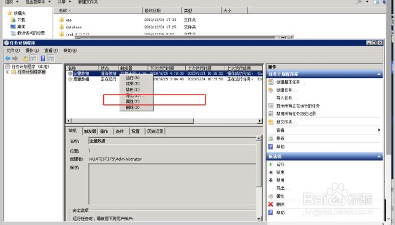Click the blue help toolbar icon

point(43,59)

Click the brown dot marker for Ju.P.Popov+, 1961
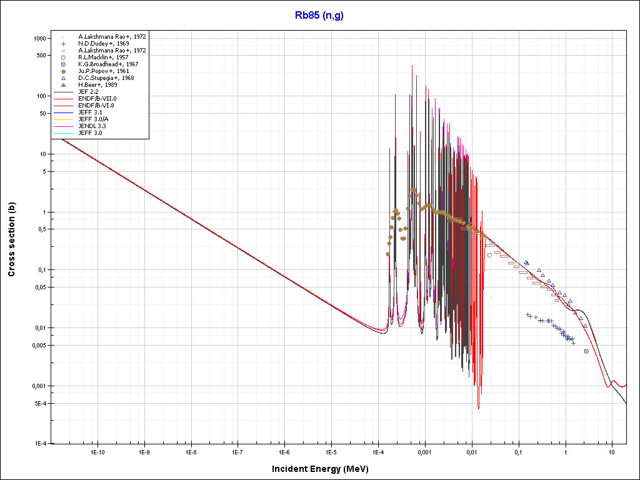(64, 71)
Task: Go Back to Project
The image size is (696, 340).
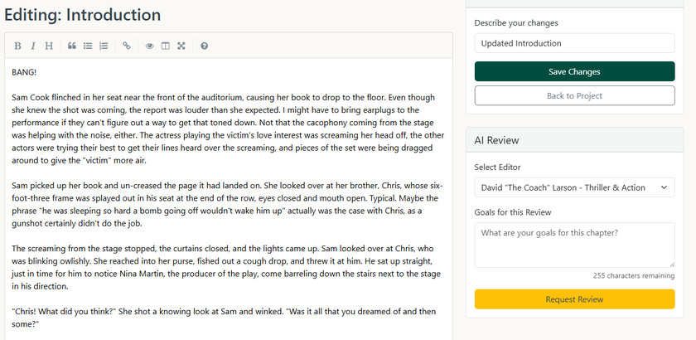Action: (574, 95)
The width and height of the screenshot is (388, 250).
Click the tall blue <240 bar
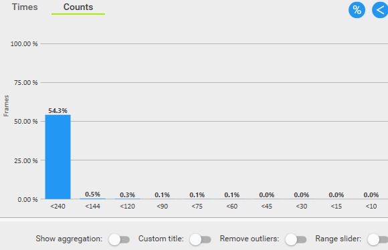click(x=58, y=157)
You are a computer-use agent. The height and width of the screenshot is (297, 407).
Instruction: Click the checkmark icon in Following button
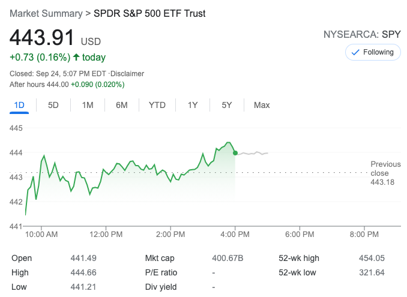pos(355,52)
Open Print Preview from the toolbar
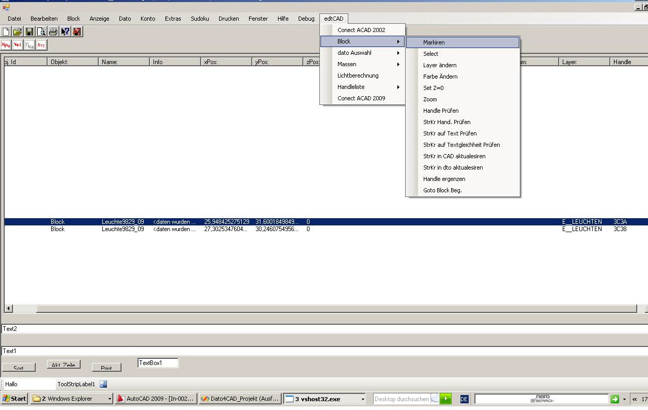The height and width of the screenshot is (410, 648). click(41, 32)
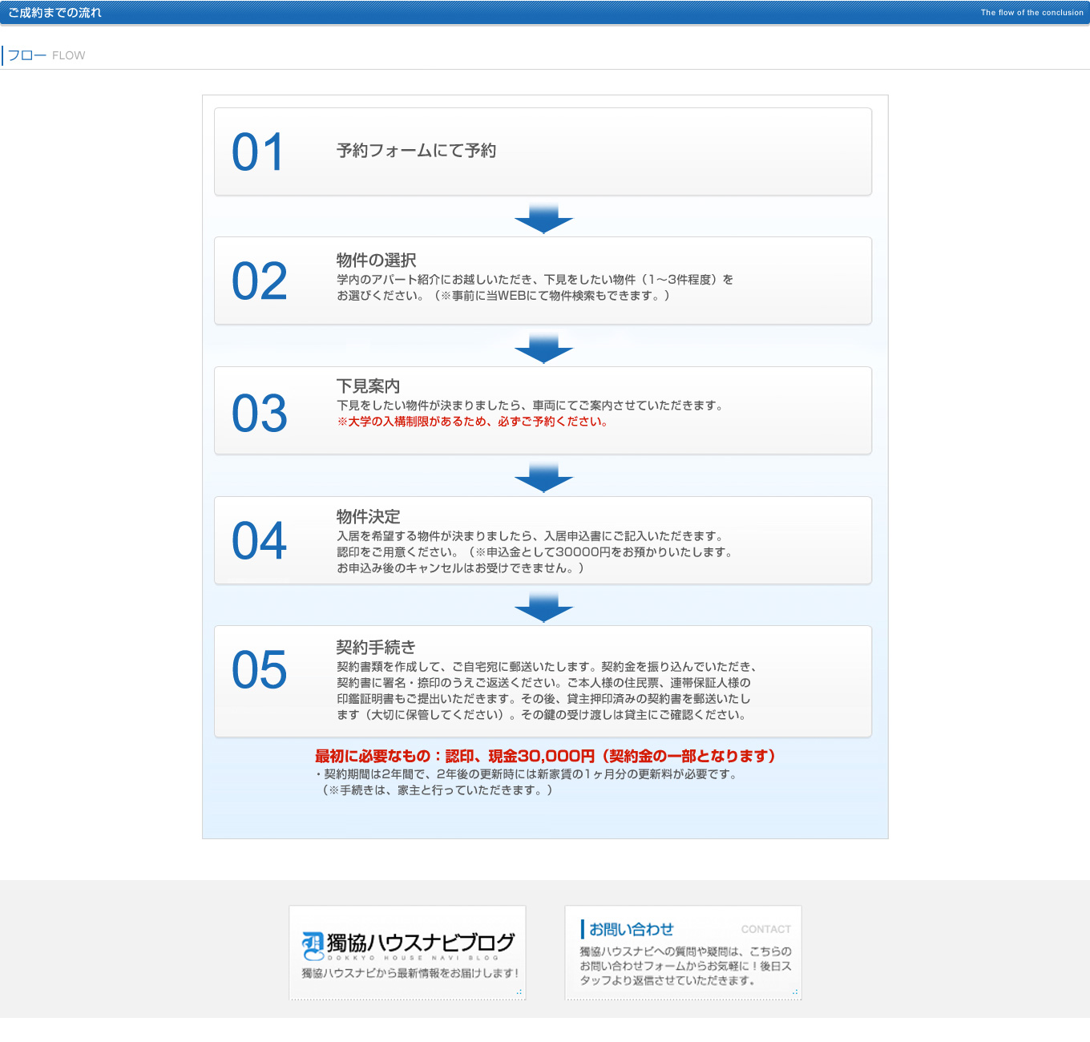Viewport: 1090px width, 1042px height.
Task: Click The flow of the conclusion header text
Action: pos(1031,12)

+ + + + +

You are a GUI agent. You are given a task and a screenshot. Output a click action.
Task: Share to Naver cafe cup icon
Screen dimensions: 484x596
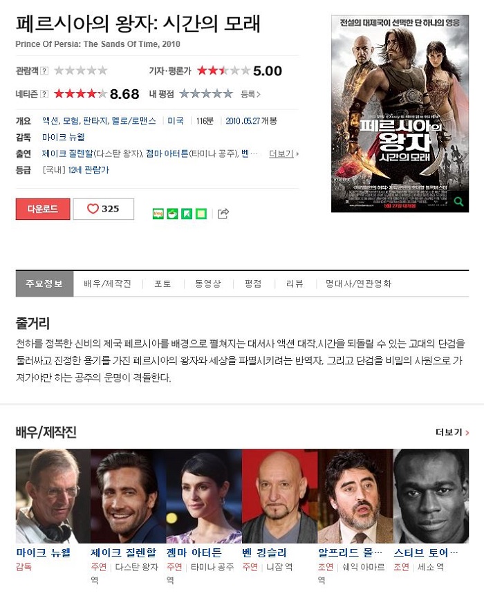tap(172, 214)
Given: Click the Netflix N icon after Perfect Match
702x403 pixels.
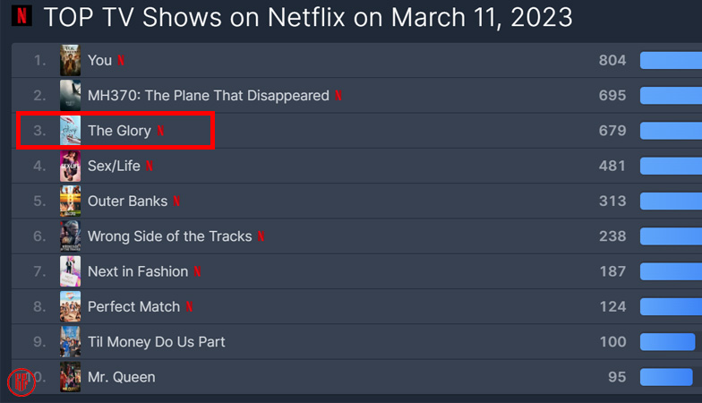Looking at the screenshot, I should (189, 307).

+ + + + +

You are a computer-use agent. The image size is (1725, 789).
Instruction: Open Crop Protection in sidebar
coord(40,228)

+ + + + +

WHAT THE TASK REQUIRES: From the entries, count the lines that hold the string "computer". Nothing but the number is needed.

RESULT FOR THIS EXERCISE: 2